## Exercise aim
Copy every line from the one that holds "You are a computer-use" to the end of the records below, exactly and with nothing else, but without any pictures.

## Supplied material
*-*-*
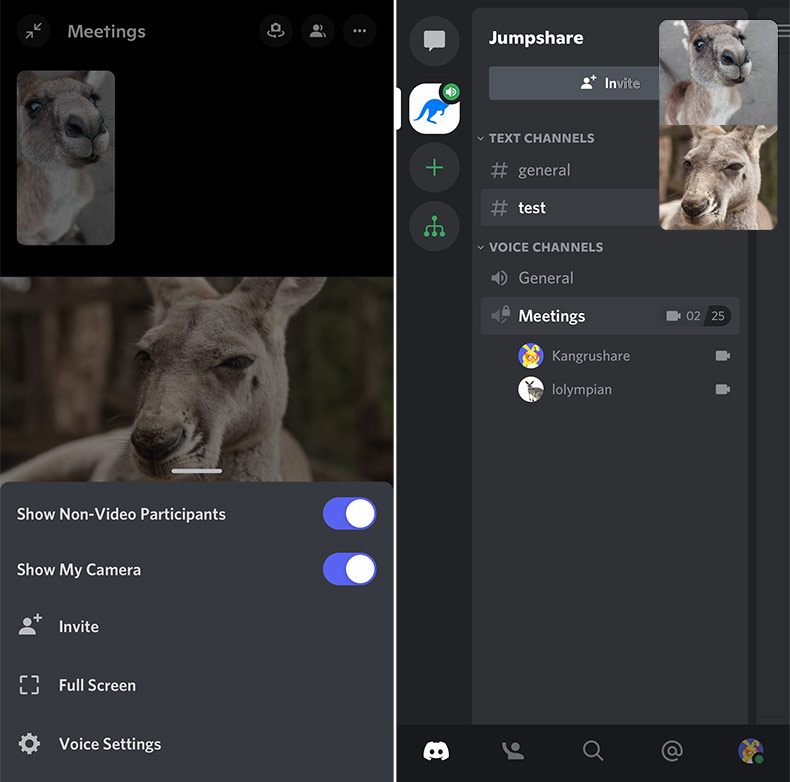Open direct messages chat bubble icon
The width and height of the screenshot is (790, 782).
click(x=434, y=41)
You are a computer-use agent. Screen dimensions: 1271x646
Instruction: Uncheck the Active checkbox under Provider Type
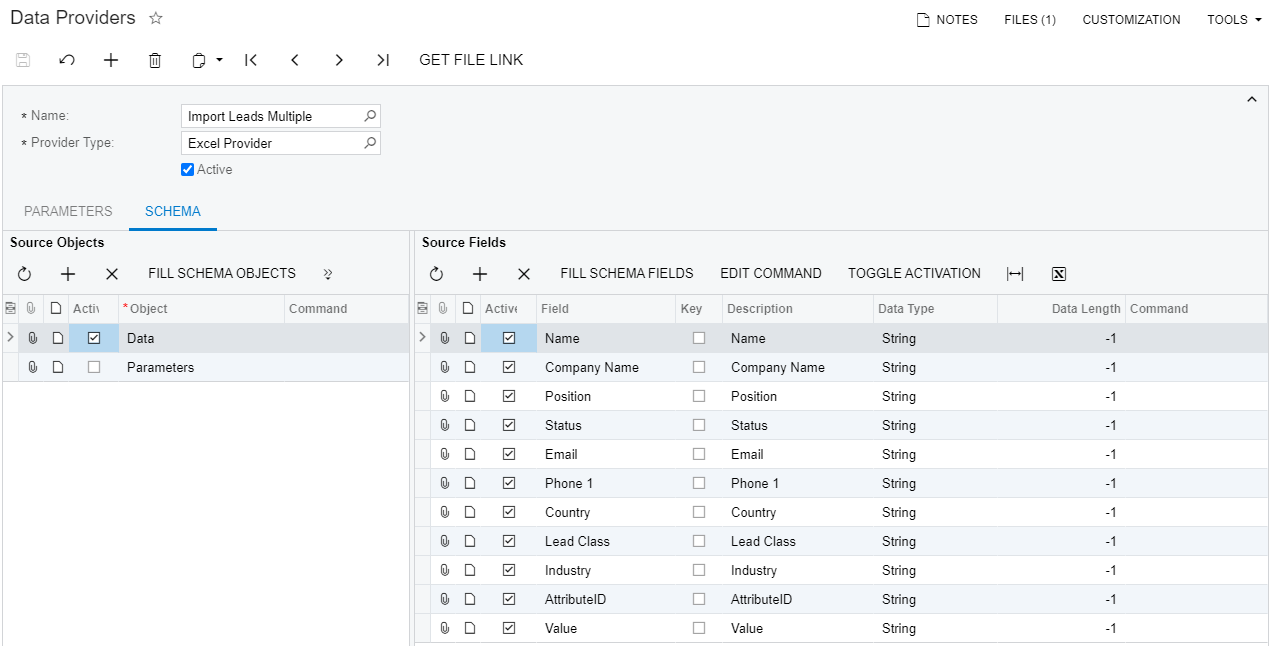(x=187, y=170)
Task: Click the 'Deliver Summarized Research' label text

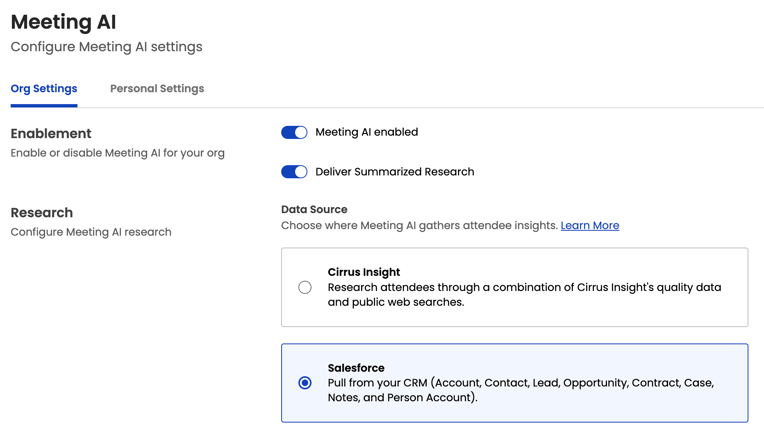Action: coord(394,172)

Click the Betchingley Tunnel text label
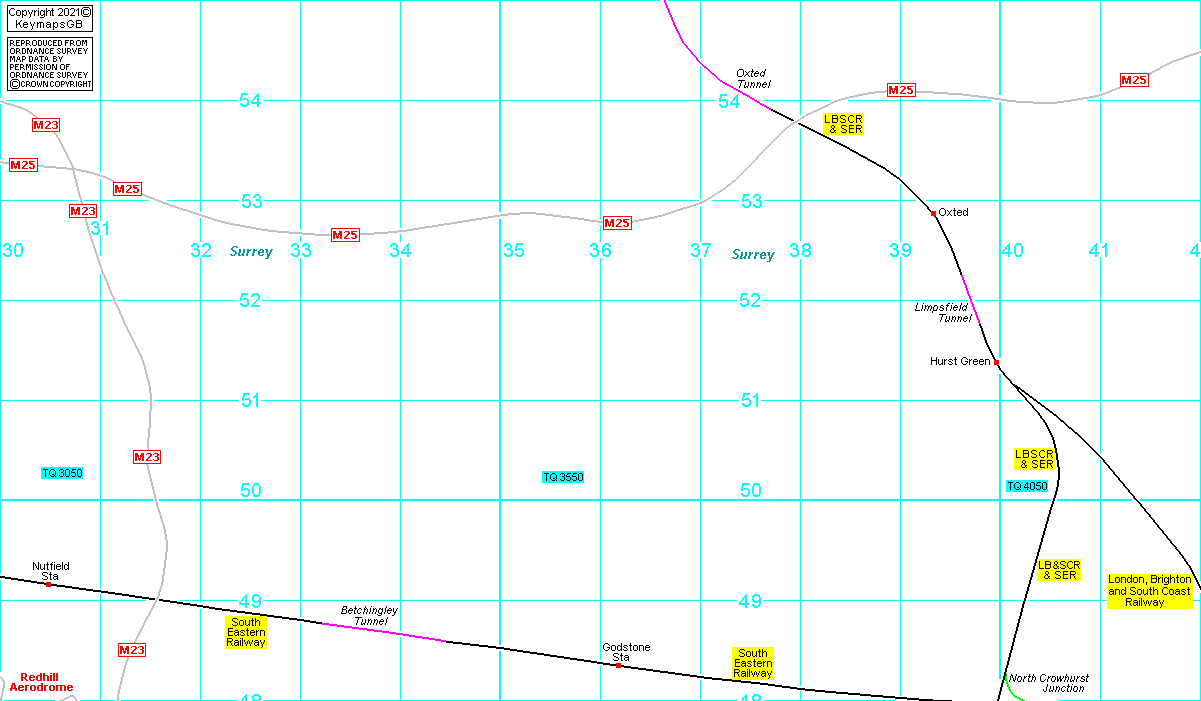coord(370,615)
*-*-*
## Your response
You are a computer-use agent. Screen dimensions: 1271x646
Instruction: Uncheck the Active checkbox under Provider Type
(x=187, y=170)
Task: Click the 'Deliver Summarized Research' label text

Action: coord(394,172)

Click the Betchingley Tunnel text label
coord(370,615)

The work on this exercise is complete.